◆ Required work: Could you repeat the stretch of data from the line containing "You are a GUI" through the line containing "coord(233,485)", leaving the pictures out?
-- Begin Records supplied --
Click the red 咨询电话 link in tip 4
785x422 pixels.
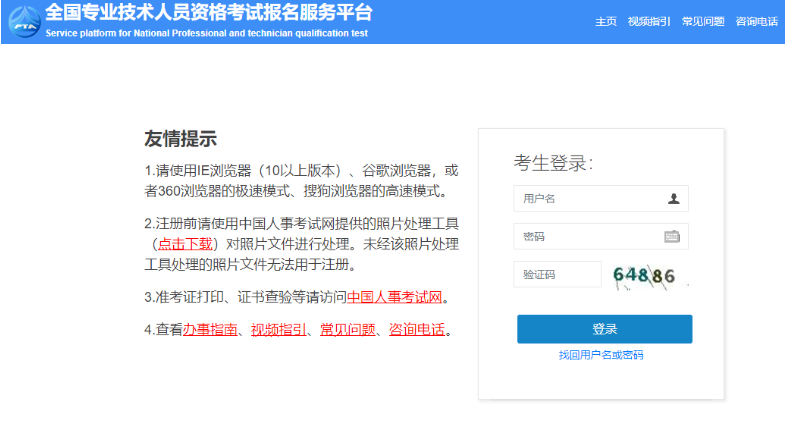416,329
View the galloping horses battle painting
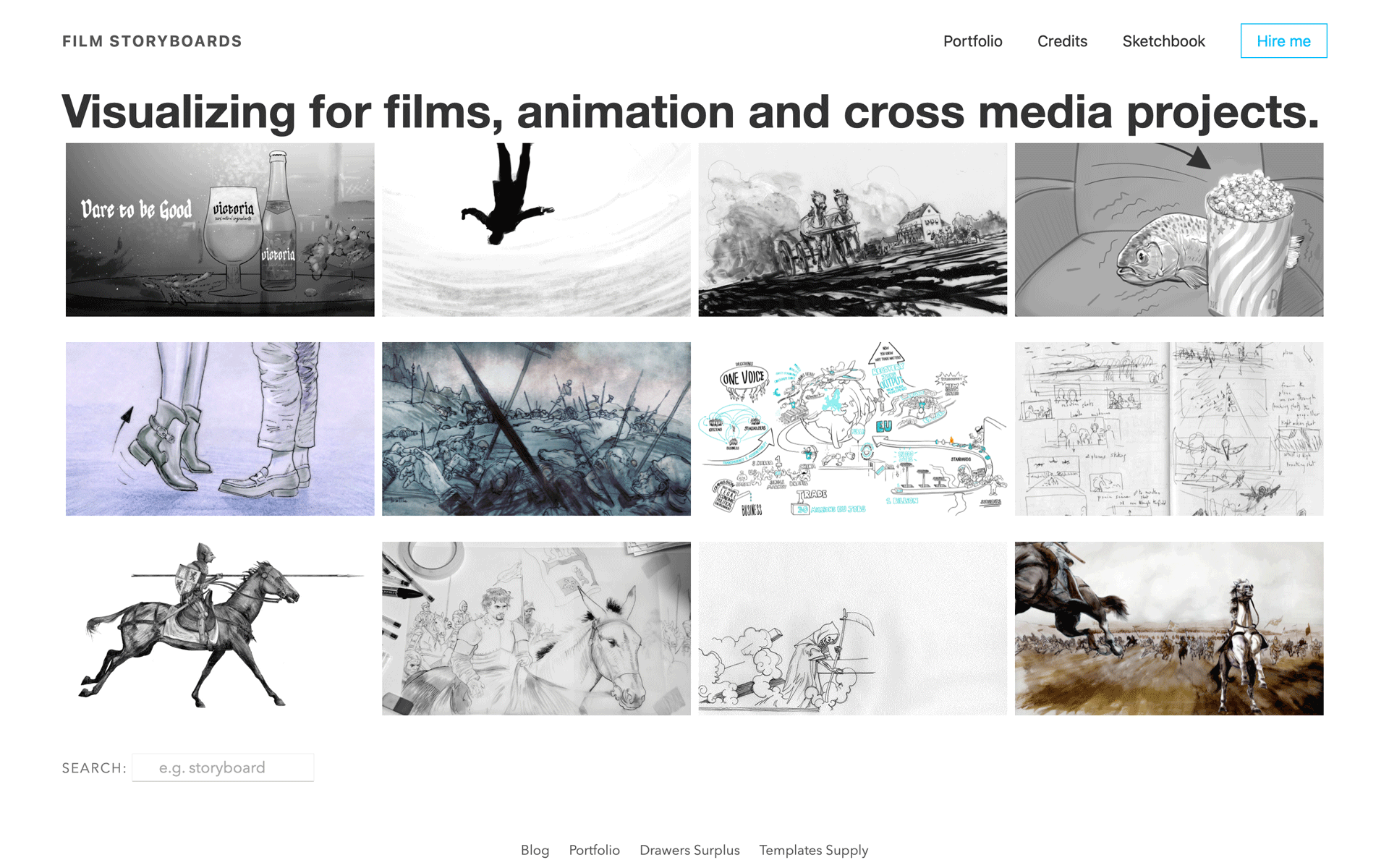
-- End Records supplied --
-- Begin Records supplied --
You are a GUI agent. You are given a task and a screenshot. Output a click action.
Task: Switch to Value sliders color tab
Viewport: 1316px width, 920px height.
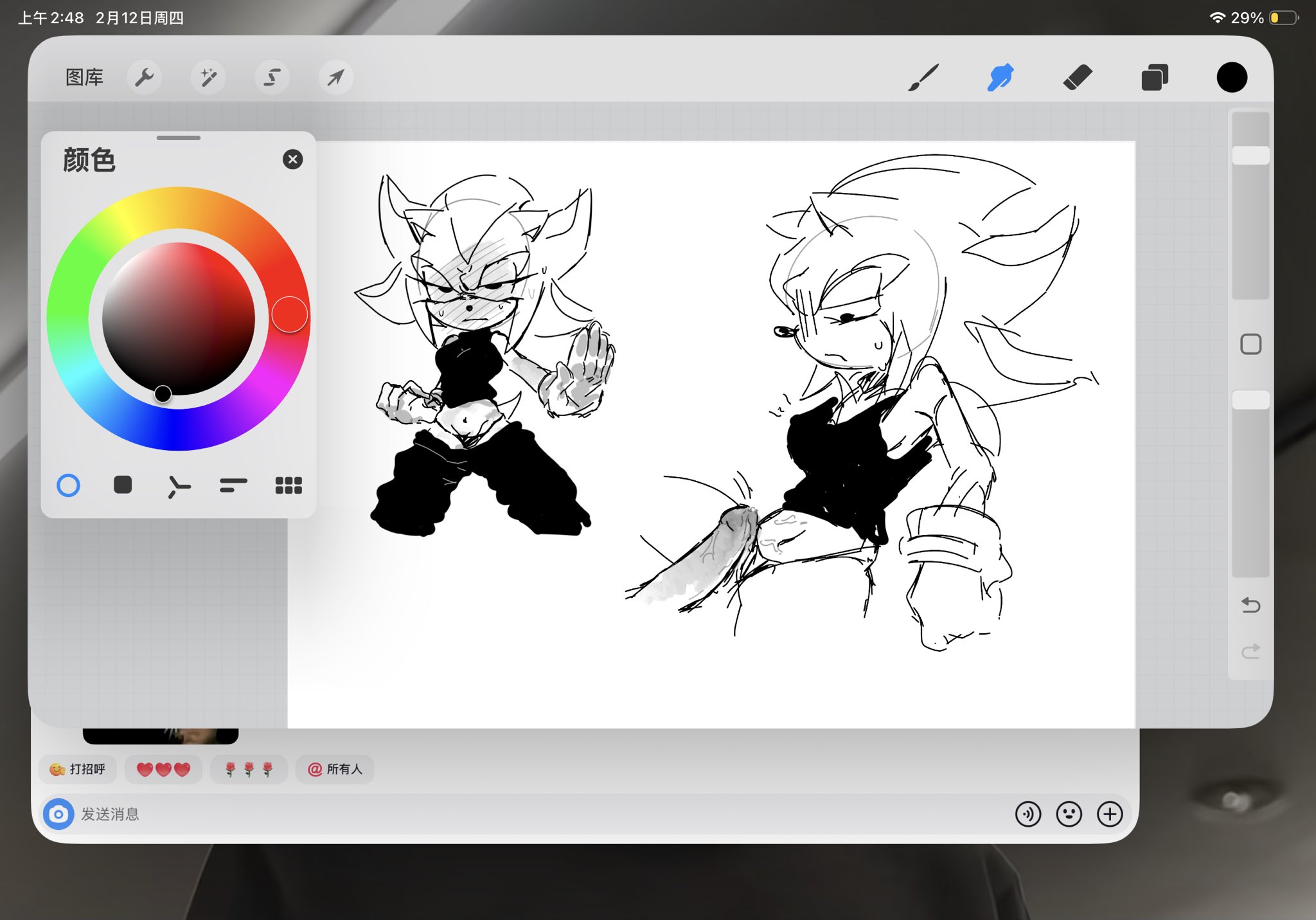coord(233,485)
-- End Records supplied --
◆ Written reply:
You are a GUI agent. You are given a task and a screenshot. Output a click action.
Task: Switch to Value sliders color tab
Viewport: 1316px width, 920px height.
coord(233,485)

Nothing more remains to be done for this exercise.